連携協力の覚書に調印した唐津ビジネスカレッジの今村彰則校長(右)と放送大学の滝澤登佐賀学習センター所長=唐津市松南町の唐津ビジネスカレッジ

 唐津市の専門学校「唐津ビジネスカレッジ」(今村彰則校長)と、放送大学(來生新=きすぎ・しん=学長、本部・千葉市)は15日、連携協力に関する覚書を交わした。専門学校生の希望者は両方に入学して学び、専門学校修了から最短2年で大学も卒業して学士を取得できる。

 唐津地区は大学がなく、近隣の福岡県や佐賀市などの大学に通う例がある。
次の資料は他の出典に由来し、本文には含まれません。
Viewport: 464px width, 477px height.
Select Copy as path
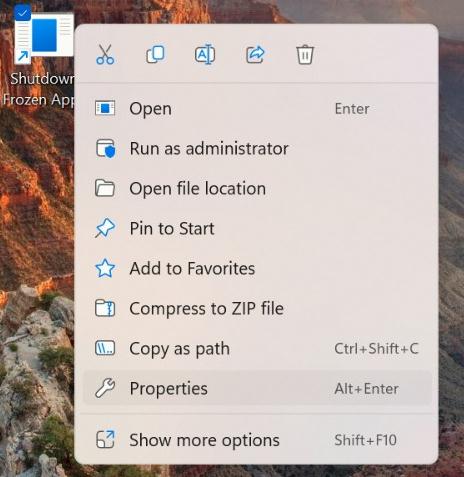[256, 349]
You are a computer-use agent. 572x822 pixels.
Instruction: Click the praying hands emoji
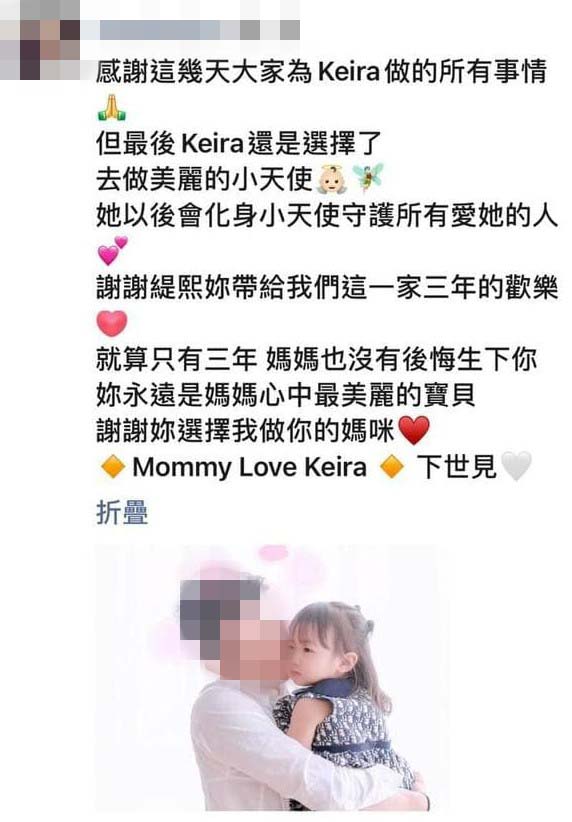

地元志向や経済的事情で進学が難しい学生が、連携協力による放送・オンラインの授業で、働きながら大学教育を受けられる。他の大学に比べて授業料負担が少ないという。

 大学卒業に必要な124単位のうち、専門学校の単位が最大60まで認められる。修了後、8年以内に残りを取得すれば卒業できる。新年度の学生からダブルスクールの希望を募る。
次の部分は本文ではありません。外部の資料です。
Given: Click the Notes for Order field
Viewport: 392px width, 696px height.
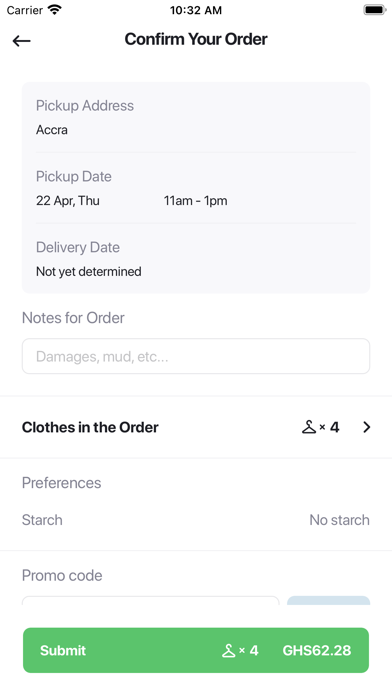Looking at the screenshot, I should (x=196, y=356).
 調印した今村校長は新型コロナウイルス感染拡大に伴う社会の変革に触れ「オンライン授業が当たり前になっている。リスクのある都市圏に行くことなく、本校で学べる」と語った。來生学長の代理で出席した滝澤登・佐賀学習センター所長は「地域で求める人材を地域で育てることに大いに貢献する」と強調した。